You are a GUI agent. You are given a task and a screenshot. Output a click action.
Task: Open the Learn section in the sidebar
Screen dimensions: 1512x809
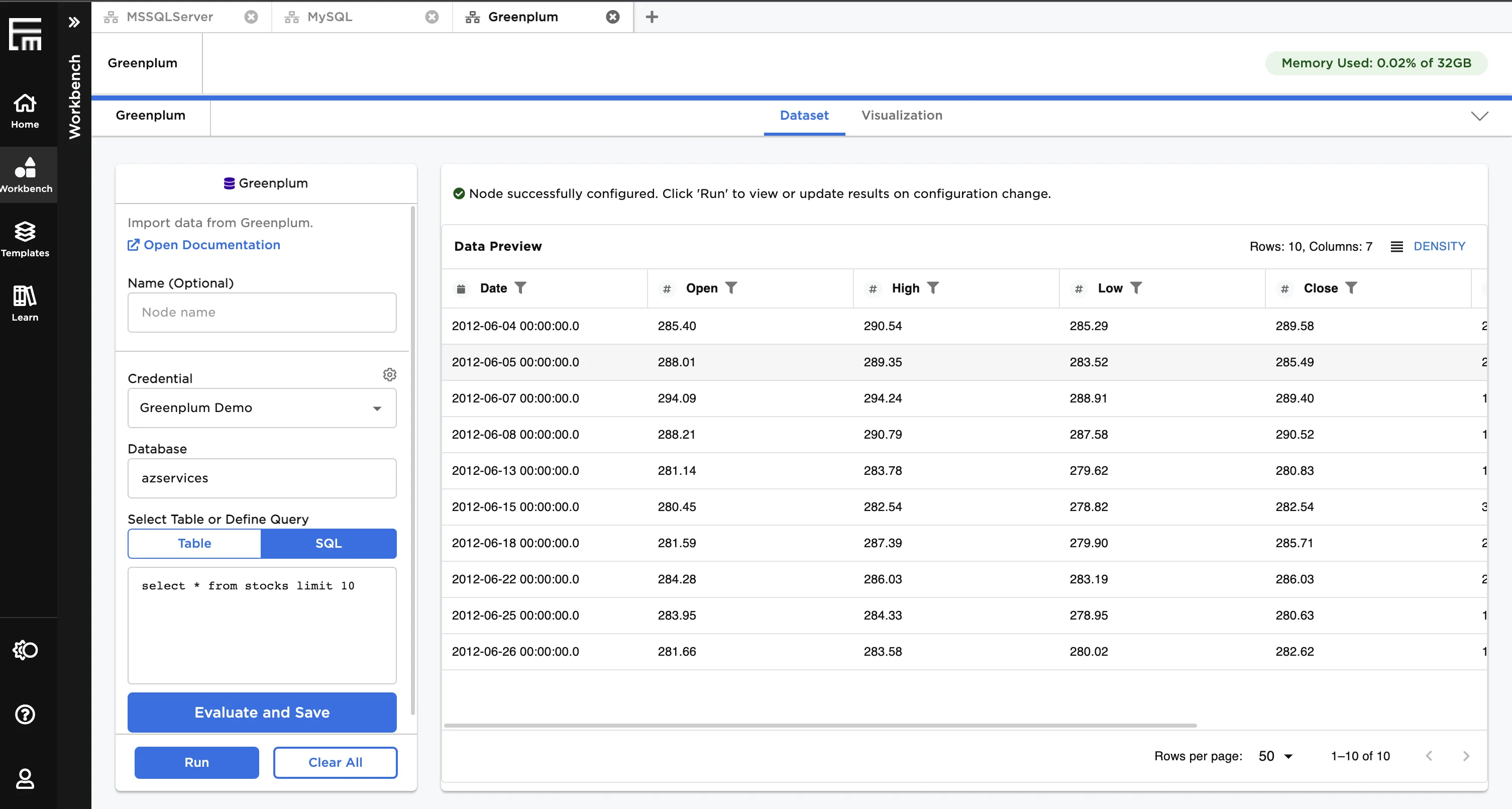tap(25, 303)
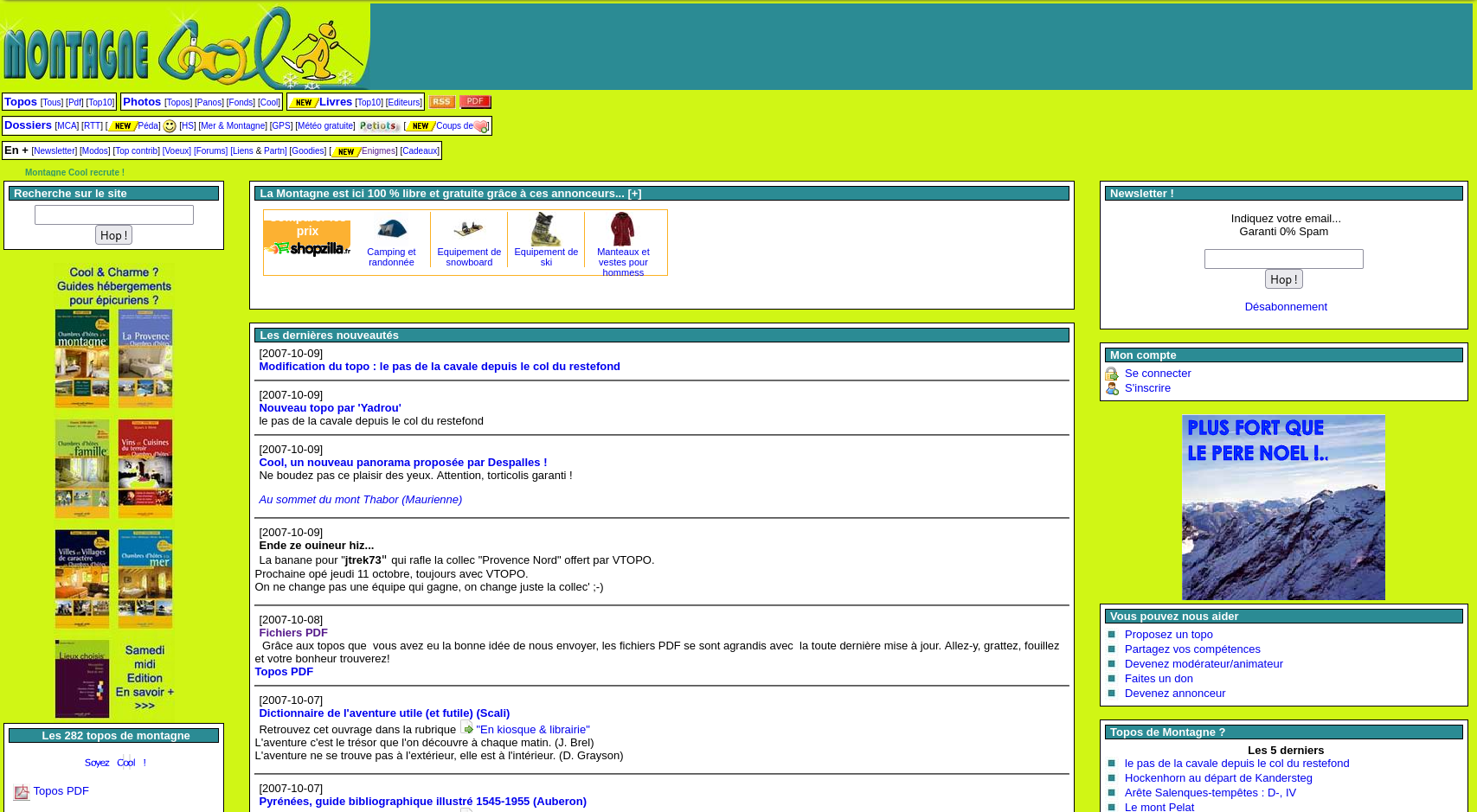The image size is (1477, 812).
Task: Click the user icon beside S'inscrire
Action: coord(1112,388)
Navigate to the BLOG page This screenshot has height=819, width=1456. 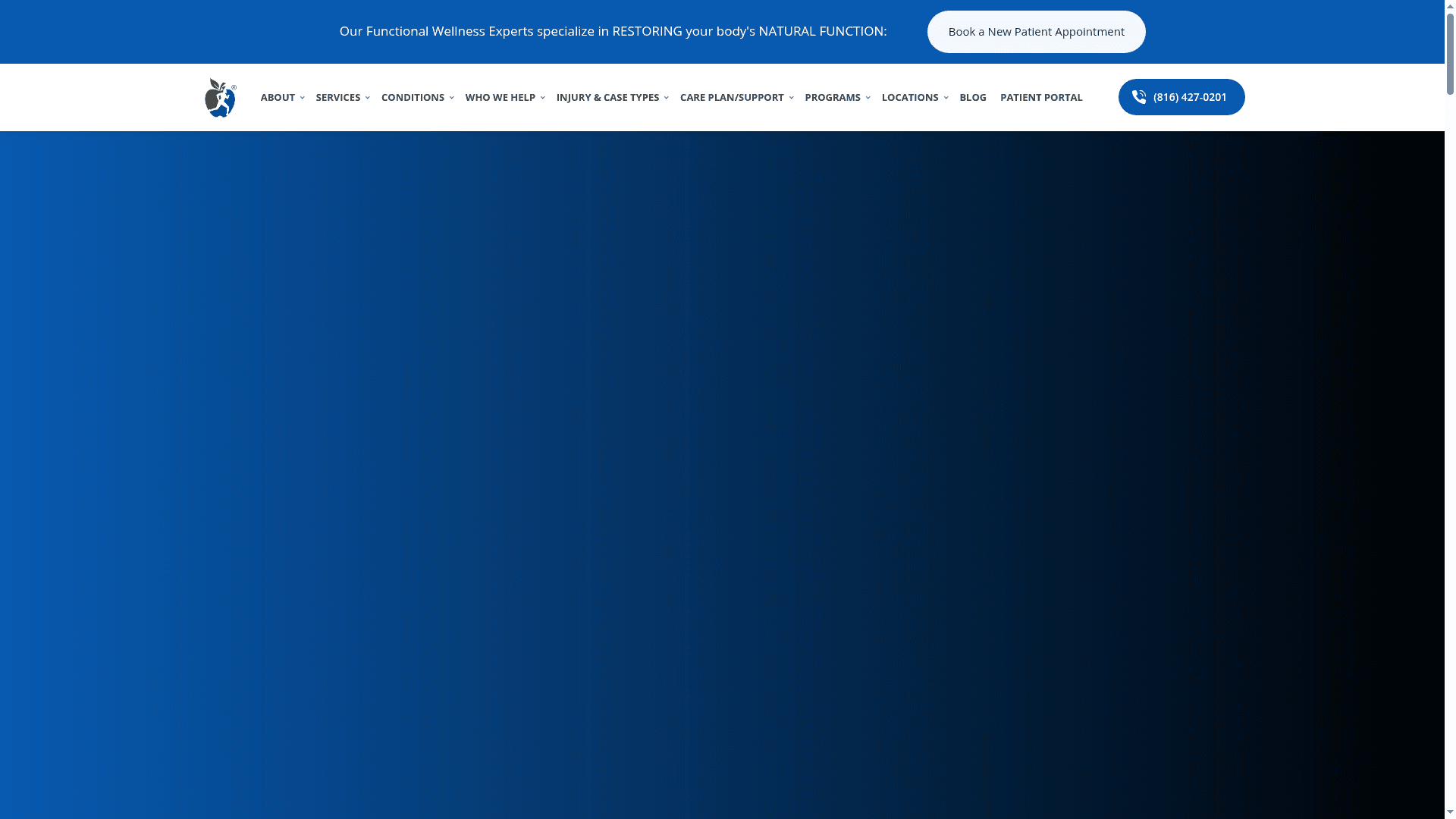coord(973,97)
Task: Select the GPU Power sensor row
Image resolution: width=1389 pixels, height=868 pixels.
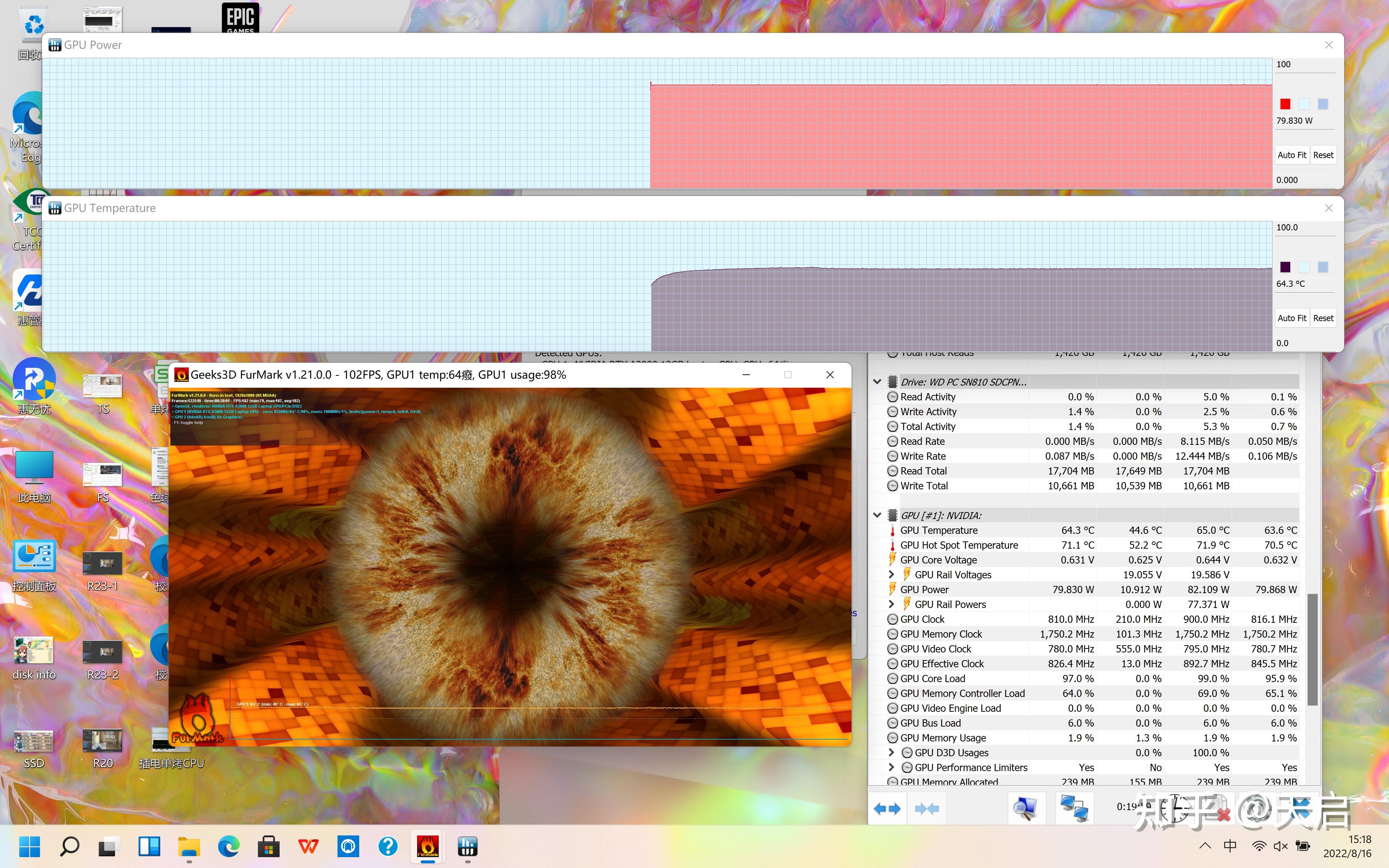Action: click(925, 590)
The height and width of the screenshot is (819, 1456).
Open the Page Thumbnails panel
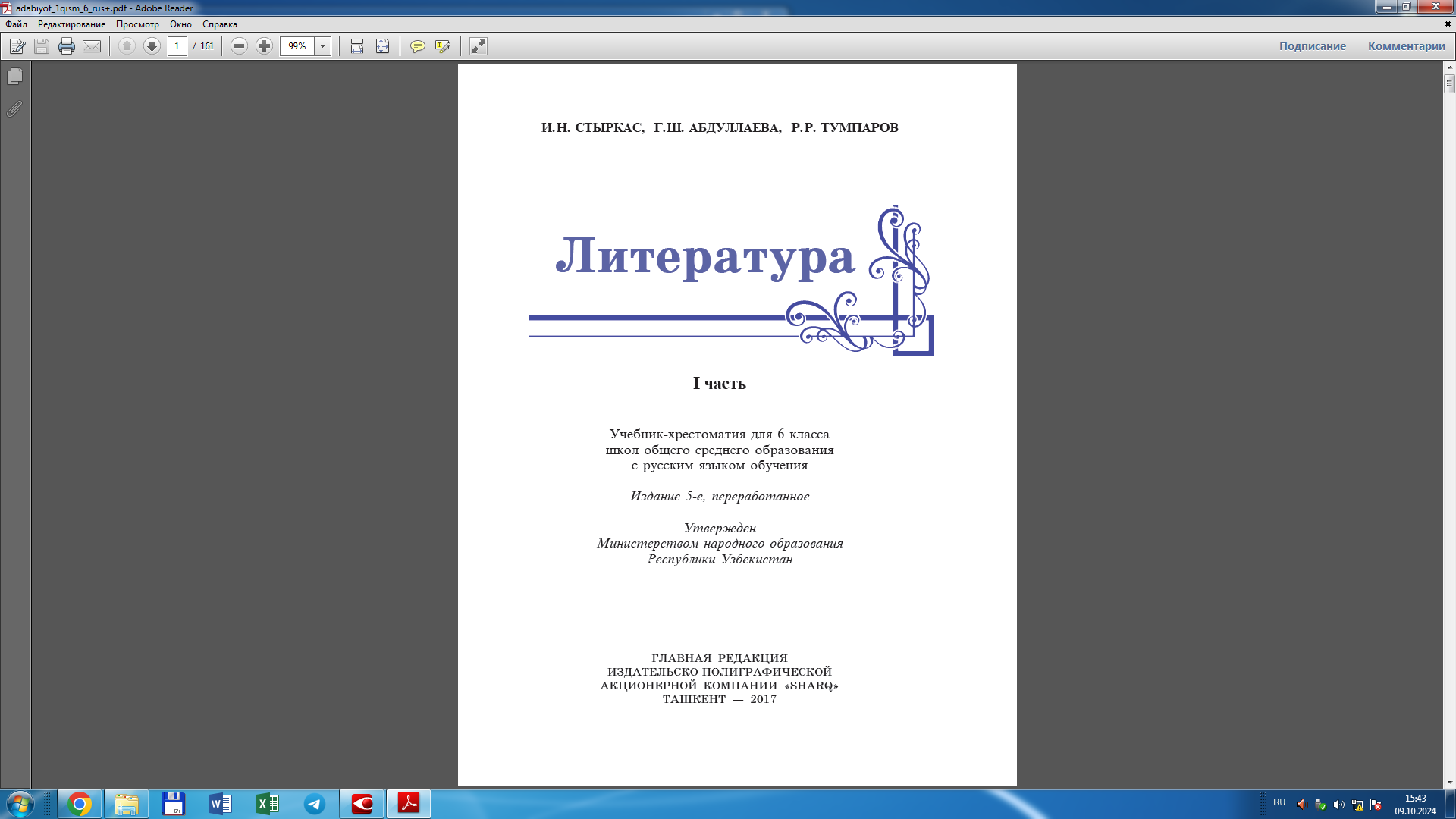pyautogui.click(x=13, y=76)
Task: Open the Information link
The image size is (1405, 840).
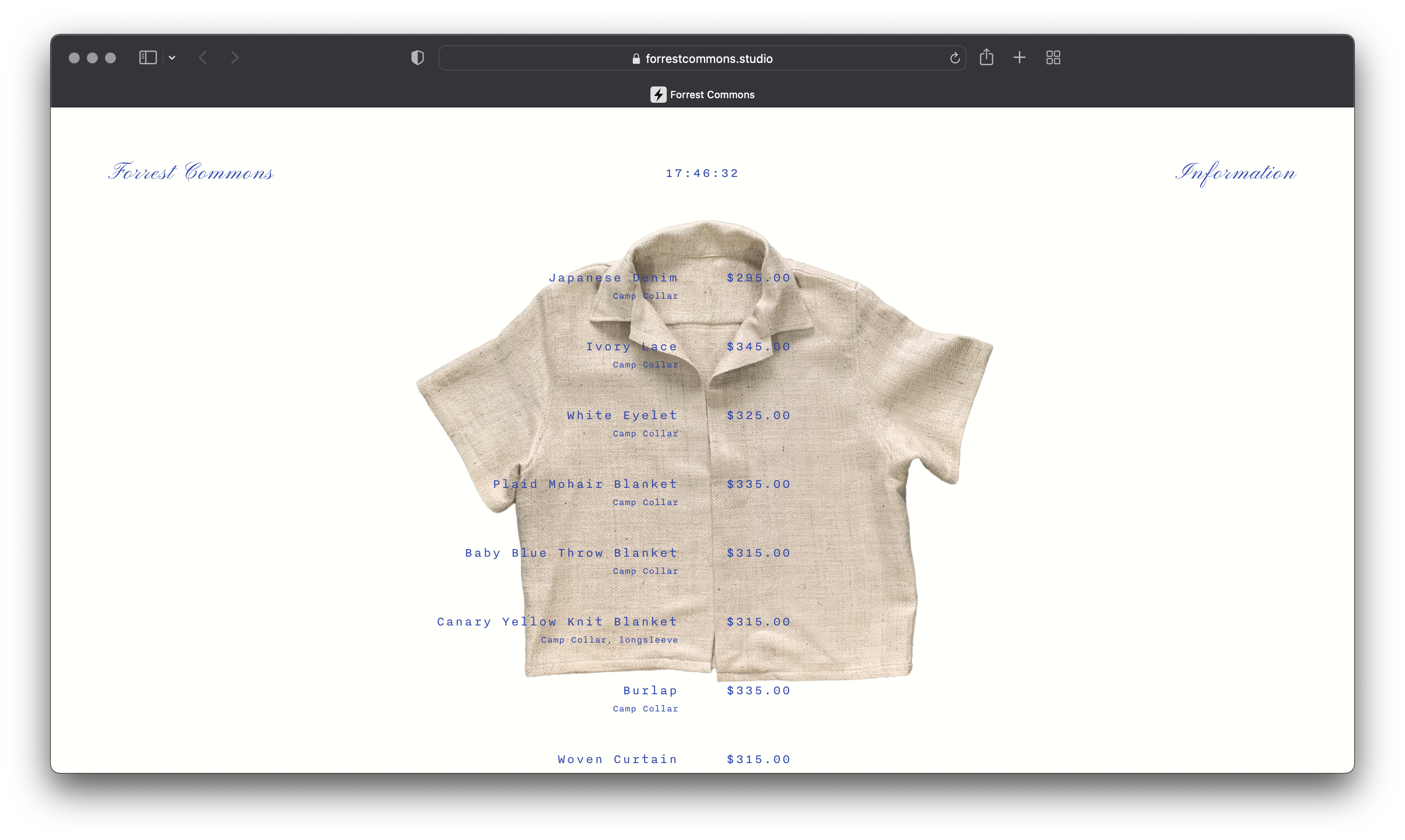Action: (x=1235, y=172)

Assignment: Reproduce exactly the lines above from the one with "Task: Open the Information link" through the last line of the data, keeping both ends and dropping the pictures.

Solution to this task:
Task: Open the Information link
The image size is (1405, 840).
Action: (x=1235, y=172)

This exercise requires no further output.